How to Focus In The Dark

* Focus in Live View and enlarge an area that has stars. Move focus ring to make the star a perfect dot.
* Infinity is not really infinity, but optical infinity, so for most lenses the infinity is slightly off the camera’s infinity mark.
* Remember the exact position of focus on the focusing ring to reset your focus in the future.
* You can tape the lens at the point of focus so the focus doesn’t get bumped.

Settings on Camera

Settings for your camera will always be based on the intensity of the lights as well as movement. Generally if the lights are moving quick and strong I try to keep my exposures under 10 seconds. If they are very faint on a moonless night I’ll be closer to 30 seconds.
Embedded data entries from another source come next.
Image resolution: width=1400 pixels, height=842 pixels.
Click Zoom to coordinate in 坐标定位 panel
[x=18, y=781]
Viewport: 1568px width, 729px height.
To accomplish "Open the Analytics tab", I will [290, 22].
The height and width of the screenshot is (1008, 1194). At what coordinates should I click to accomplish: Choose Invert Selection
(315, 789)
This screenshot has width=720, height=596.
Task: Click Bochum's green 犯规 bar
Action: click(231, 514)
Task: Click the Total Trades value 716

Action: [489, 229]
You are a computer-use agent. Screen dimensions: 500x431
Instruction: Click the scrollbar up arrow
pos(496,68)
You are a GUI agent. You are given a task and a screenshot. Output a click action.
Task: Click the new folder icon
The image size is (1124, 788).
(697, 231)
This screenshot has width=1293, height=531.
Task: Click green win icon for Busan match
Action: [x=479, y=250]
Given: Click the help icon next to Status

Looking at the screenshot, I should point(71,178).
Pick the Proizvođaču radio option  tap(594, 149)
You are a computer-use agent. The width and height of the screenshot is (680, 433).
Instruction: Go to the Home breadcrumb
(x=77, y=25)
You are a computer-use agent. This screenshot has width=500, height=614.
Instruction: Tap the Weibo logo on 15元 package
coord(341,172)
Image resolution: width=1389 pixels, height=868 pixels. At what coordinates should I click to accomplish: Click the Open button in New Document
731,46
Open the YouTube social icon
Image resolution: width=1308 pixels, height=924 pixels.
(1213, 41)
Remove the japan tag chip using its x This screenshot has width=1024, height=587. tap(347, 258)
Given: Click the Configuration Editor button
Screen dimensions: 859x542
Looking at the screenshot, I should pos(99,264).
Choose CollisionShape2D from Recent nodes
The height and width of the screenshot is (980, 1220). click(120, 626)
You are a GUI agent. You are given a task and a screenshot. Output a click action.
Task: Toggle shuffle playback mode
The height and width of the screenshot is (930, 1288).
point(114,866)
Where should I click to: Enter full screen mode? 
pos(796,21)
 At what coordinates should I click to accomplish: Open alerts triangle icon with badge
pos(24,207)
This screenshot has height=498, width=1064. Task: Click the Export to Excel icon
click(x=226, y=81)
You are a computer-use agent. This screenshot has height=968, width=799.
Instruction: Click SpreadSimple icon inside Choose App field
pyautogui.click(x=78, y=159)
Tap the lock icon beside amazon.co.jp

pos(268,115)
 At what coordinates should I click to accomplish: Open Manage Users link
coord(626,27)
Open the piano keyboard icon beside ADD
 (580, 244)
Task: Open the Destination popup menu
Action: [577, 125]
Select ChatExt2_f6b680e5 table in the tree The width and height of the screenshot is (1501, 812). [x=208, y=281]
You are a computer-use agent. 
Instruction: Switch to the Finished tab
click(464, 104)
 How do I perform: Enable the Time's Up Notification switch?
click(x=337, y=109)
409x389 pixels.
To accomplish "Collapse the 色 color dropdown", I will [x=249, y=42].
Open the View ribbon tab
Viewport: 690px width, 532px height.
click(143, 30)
I will describe if you a few different scenes and the settings I use

Moonless Night and Lights Are Low

ISO 2000 – ISO 3200
20-30 Seconds

Full Moon
If lights are intense good for landscape

ISO 800
10 Seconds

(If including a separate exposure for foreground)
ISO 1250
30 Seconds

Strong Northern Lights and Moving Fast

ISO 1600- ISO 2500
8-10 Seconds

Processing in Camera Raw/Lightroom and Photoshop

* Shift the color temperature and tint to the cooler temperatures so more blues and green. It reflects the mood and story you are trying to convey with your images.
* Increase the exposure.
* Use the orange HSL slider to reduce light pollution. You only want green blue and white tones.
* Decrease Saturation a tiny bit.
* Add clarity and contrast for sky and lights with a graduated filter in LR/ACR.
* Decrease highlights in areas that might get blown out’
* Hue/Saturation – decrease vibrancy and saturation In snow and trees.
* Color Balance – Shift towards the blues
* Add a curves adjustment to the northern lights to add more clarity and contrast only in the lights with radial filter
* Bring out the highlights using luminosity masks.
* Try applying some Orton glow and te3xture in the foreground by way of a high-pass filter.